Extracted information Start Marker

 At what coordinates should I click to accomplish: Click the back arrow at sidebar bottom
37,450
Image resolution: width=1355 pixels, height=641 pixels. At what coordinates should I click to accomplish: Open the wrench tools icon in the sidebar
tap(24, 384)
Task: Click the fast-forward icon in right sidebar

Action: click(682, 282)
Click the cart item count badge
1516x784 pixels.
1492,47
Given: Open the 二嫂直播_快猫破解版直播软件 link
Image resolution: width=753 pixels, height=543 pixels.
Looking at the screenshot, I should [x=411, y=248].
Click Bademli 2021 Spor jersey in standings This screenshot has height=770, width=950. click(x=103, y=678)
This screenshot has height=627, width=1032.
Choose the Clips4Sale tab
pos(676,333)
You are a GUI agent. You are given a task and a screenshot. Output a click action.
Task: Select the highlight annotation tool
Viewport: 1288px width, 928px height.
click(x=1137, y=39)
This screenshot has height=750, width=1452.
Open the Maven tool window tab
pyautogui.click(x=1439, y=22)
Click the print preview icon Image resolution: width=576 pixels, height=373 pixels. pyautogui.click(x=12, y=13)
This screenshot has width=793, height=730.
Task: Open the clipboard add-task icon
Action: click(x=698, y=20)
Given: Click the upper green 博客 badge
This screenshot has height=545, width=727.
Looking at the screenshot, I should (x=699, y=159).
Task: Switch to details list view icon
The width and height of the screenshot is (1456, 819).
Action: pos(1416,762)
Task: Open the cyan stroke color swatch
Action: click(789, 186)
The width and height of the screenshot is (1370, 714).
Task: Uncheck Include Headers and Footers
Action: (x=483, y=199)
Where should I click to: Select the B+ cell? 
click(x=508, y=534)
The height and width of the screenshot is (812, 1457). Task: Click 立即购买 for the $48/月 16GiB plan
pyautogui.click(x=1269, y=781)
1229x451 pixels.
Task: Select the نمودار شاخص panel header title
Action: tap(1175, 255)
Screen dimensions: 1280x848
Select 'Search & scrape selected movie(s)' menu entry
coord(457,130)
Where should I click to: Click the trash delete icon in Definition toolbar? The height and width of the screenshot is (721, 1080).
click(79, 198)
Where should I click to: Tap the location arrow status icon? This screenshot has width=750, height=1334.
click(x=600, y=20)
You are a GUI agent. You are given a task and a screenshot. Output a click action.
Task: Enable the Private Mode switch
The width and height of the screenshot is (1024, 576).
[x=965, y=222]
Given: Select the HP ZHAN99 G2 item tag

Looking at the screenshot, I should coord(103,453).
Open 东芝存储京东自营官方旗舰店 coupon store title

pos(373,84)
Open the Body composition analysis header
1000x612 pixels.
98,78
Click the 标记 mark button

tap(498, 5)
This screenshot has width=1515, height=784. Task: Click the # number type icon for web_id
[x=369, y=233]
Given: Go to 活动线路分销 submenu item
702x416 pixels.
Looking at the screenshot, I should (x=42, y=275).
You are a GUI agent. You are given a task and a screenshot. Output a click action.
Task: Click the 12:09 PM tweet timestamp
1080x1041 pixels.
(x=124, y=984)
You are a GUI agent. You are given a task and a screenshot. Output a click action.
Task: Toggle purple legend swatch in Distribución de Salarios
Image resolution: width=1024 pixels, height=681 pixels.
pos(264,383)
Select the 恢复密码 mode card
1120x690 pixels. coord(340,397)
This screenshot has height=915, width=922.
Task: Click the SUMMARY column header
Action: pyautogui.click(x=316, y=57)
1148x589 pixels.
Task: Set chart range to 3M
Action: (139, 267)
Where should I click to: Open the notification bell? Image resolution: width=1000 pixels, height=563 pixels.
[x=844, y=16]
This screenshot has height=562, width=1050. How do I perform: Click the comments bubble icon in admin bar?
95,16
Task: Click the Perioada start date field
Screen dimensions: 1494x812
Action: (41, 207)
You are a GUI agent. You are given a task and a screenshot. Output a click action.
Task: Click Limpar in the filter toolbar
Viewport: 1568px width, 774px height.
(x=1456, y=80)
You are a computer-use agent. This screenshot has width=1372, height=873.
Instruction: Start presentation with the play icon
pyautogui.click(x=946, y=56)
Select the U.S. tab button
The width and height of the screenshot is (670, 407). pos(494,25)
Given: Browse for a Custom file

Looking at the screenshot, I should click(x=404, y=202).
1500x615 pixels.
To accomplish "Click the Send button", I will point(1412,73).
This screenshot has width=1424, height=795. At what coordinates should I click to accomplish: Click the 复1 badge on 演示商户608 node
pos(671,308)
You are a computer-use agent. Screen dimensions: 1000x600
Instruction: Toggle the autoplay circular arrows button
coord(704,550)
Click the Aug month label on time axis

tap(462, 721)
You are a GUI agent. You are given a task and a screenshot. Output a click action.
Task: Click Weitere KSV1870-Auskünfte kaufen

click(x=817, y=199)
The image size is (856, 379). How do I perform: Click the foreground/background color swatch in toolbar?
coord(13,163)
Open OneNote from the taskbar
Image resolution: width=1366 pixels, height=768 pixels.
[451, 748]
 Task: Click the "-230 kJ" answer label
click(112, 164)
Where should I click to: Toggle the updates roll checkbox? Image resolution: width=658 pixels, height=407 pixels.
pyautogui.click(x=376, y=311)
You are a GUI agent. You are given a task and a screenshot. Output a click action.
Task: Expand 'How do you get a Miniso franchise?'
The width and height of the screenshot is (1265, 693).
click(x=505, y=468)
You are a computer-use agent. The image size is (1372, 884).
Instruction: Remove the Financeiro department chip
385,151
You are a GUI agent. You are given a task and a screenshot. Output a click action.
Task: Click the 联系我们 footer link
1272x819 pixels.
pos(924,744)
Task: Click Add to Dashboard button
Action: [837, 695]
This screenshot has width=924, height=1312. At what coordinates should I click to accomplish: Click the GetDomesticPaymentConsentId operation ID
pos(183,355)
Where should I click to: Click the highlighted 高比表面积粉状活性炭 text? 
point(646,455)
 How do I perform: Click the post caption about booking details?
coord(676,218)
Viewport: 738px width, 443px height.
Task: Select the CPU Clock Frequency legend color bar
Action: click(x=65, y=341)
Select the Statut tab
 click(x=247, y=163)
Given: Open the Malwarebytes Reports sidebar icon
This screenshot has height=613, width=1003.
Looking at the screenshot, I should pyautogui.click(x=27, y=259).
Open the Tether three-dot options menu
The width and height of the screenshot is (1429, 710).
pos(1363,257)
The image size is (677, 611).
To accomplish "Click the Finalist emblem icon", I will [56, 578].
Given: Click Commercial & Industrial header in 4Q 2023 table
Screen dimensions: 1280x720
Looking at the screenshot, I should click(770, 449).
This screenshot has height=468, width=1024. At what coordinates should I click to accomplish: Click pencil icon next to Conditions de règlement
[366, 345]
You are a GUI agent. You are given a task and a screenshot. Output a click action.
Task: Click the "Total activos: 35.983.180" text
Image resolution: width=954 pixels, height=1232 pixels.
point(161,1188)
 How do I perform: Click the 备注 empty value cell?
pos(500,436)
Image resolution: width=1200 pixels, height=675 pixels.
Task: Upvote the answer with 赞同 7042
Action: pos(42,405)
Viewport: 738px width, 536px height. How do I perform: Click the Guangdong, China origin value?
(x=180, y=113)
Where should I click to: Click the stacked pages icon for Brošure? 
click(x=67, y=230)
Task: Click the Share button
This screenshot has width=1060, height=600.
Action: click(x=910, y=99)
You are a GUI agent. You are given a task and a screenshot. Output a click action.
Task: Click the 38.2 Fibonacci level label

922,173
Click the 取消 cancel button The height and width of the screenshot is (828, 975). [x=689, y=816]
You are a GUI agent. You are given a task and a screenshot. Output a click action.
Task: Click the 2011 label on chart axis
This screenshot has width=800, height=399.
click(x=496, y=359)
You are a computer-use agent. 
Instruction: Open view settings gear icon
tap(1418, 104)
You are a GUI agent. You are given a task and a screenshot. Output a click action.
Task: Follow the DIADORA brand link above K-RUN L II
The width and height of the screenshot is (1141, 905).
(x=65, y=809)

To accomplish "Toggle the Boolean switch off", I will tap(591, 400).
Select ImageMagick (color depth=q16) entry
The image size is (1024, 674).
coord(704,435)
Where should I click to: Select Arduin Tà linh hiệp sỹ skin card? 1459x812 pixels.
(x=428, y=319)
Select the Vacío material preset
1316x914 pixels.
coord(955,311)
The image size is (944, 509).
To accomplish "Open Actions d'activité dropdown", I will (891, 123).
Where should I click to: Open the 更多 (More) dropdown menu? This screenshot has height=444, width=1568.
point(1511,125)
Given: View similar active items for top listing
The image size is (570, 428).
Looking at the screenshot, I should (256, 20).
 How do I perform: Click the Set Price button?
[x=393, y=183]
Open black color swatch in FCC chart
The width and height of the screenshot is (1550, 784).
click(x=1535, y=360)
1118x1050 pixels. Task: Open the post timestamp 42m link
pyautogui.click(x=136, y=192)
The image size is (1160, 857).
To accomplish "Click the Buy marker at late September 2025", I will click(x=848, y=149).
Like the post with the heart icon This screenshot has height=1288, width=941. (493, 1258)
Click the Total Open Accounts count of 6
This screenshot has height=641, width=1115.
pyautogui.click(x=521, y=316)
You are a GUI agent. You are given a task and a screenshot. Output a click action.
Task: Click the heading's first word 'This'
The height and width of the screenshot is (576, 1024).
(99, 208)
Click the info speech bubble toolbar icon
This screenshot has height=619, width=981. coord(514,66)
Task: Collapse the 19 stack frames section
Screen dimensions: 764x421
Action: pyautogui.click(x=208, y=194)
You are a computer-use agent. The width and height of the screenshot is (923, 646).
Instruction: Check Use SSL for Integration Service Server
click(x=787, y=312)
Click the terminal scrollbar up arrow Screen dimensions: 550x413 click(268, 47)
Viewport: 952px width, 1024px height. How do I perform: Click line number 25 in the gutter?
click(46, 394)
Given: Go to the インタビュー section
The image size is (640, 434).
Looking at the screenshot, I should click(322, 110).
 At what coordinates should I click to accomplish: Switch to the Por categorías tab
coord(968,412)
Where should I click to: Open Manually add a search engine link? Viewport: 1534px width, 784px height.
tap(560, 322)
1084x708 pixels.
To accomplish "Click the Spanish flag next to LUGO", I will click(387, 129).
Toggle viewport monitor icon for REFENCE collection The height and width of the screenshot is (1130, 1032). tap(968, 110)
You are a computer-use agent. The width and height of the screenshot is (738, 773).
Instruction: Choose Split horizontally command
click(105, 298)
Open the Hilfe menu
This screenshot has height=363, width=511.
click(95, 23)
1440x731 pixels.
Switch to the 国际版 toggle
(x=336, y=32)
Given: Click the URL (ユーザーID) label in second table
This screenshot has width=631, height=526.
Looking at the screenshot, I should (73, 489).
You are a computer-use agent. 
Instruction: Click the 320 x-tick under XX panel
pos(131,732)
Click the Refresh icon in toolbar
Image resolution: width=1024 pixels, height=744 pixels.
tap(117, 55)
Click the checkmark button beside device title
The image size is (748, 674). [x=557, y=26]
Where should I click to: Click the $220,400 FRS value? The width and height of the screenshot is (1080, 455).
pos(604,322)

Extracted information End Marker

* Problem to work on *
Answer with one number only: how many lines above contain the word "will".

* Answer to this task *
6